• _DOCUMENT SECTION_
__________
LLM

The first step is to deploy and serve a pre-trained Large Language Model. We'll work with the Llama model for text generation.

Project initialization

Initialize a project on the platform:

import digitalhub as dh
import getpass as gt

USERNAME = gt.getuser()

project = dh.get_or_create_project(f"{USERNAME}-tutorial-project")
print(project.name)

Model configuration

We'll create a function to serve the LLama3.2 model directly. The model path may use different protocols, such as ollama:// or hf://, to directly reference models from the corresponding hub, without manual downloading.

llm_function = project.new_function(
    name="llama32-1b",
    kind="kubeai-text",
    model_name=f"{USERNAME}-model",
    url="ollama://llama3.2:1b",
    engine='OLlama',
    features=['TextGeneration']
)
__________
Dataset entries:
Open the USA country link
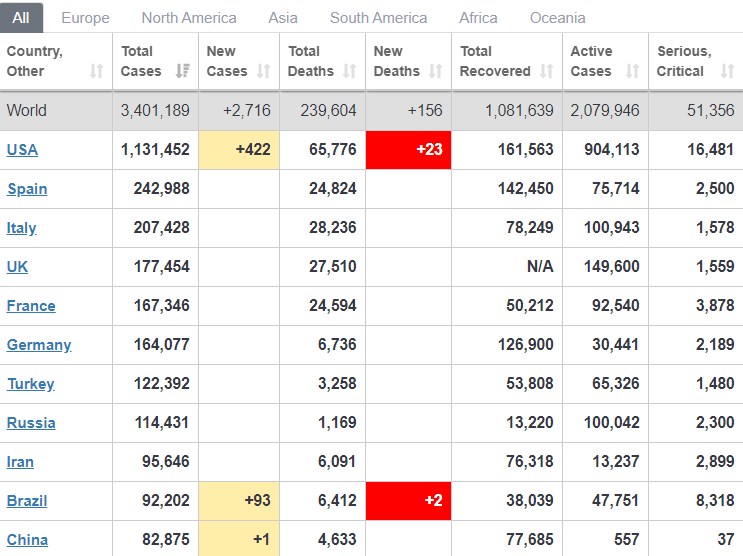The image size is (743, 556). [22, 150]
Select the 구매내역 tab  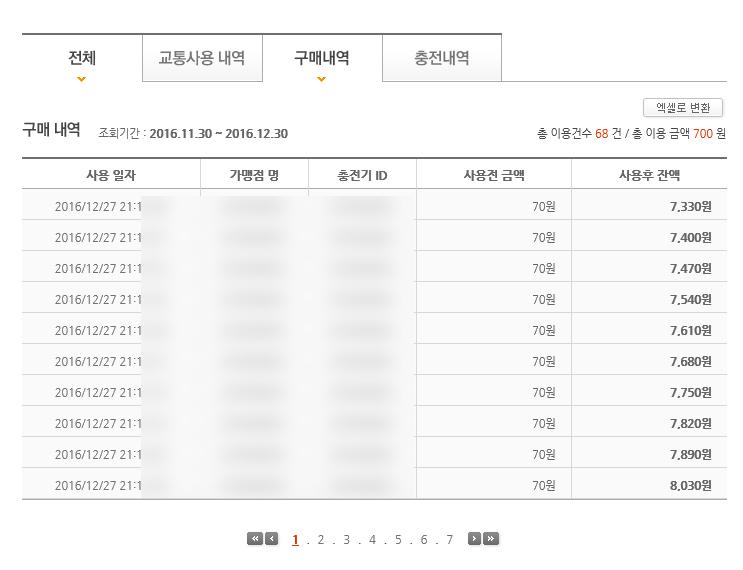click(x=321, y=58)
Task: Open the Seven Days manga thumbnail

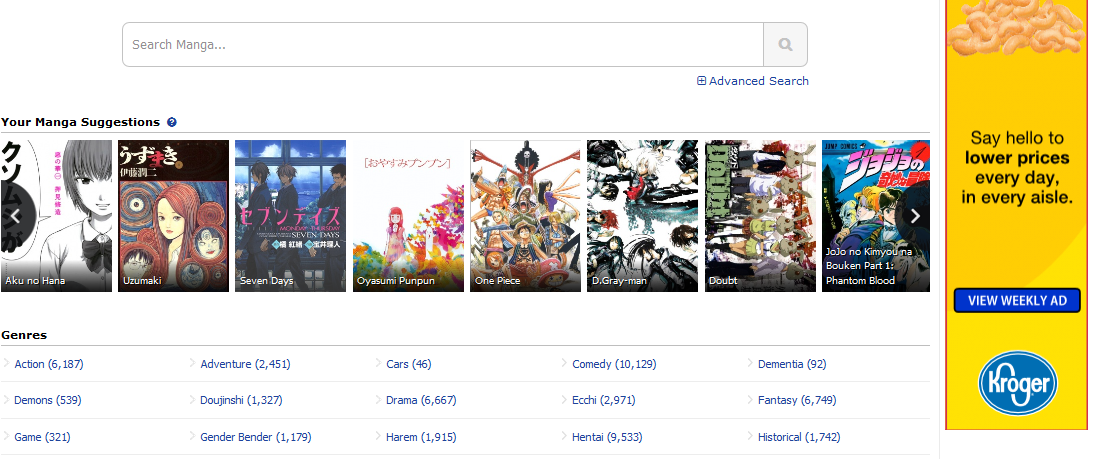Action: 290,215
__________
• _WHAT YOU ARE ASKED TO DO_
Condense the paragraph of the LLM tutorial that begins "We'll create a function" into a short bulleted list that keeps its main facts.

• _SOLUTION TO THIS PROBLEM_
- A function is created to serve the LLama3.2 model directly.
- The model path may use different protocols, such as ollama:// or hf://.
- These protocols reference models directly from the corresponding hub, with no manual downloading.